Lovastatin is a drug that specifically works by inhibiting HMG CoA reductase, an enzyme that plays a crucial role in the biosynthesis of cholesterol in the liver. By blocking this enzyme, lovastatin effectively reduces the production of cholesterol, which can lead to lower levels of low-density lipoprotein (LDL) cholesterol in the bloodstream. This mechanism is a principal force behind lovastatin and other statins' effectiveness in reducing cardiovascular disease risk by managing cholesterol levels.

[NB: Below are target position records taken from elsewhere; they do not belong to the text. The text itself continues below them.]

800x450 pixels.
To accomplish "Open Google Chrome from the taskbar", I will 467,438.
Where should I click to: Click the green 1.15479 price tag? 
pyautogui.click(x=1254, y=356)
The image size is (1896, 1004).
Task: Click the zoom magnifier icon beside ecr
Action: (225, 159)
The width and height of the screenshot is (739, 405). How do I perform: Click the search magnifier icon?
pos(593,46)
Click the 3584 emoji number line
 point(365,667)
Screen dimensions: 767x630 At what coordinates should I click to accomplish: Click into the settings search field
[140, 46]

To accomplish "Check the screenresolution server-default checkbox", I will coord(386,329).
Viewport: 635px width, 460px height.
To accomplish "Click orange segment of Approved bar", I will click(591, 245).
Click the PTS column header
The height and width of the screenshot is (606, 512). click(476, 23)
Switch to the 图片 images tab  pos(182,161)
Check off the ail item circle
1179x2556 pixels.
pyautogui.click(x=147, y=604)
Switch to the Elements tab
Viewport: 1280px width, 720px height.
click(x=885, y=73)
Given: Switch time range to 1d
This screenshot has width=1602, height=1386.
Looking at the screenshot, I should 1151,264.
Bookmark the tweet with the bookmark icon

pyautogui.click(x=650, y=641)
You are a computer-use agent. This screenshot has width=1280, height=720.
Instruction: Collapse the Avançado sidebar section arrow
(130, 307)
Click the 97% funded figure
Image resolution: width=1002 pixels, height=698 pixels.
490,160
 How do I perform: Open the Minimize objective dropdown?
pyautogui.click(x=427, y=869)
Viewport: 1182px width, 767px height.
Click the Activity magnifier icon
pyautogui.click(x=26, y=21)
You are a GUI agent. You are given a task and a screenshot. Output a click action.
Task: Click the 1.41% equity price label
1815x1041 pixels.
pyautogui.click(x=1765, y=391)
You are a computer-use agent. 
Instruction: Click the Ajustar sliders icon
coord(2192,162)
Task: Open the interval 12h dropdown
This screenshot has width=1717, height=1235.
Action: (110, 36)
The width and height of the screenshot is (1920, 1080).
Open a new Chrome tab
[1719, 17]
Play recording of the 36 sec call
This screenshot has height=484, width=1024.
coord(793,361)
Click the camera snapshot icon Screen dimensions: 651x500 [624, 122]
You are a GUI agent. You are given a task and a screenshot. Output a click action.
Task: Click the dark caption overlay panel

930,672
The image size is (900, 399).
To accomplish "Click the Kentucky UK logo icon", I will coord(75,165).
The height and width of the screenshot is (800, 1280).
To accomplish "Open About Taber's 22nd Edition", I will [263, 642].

The other drugs listed function through different mechanisms. Fenofibrate is a fibrate that primarily reduces triglyceride levels and can increase high-density lipoprotein (HDL) cholesterol, but it does not inhibit HMG CoA reductase. Cholestyramine is a bile acid sequestrant that lowers cholesterol by binding bile acids in the intestine, preventing their reabsorption. Gemfibrozil also belongs to the fibrate class and is used to lower triglycerides but does not directly inhibit the enzyme responsible for cholesterol synthesis. Therefore, lovastatin is uniquely effective in its specific inhibition of HMG CoA reductase, leading to decreased cholesterol synthesis.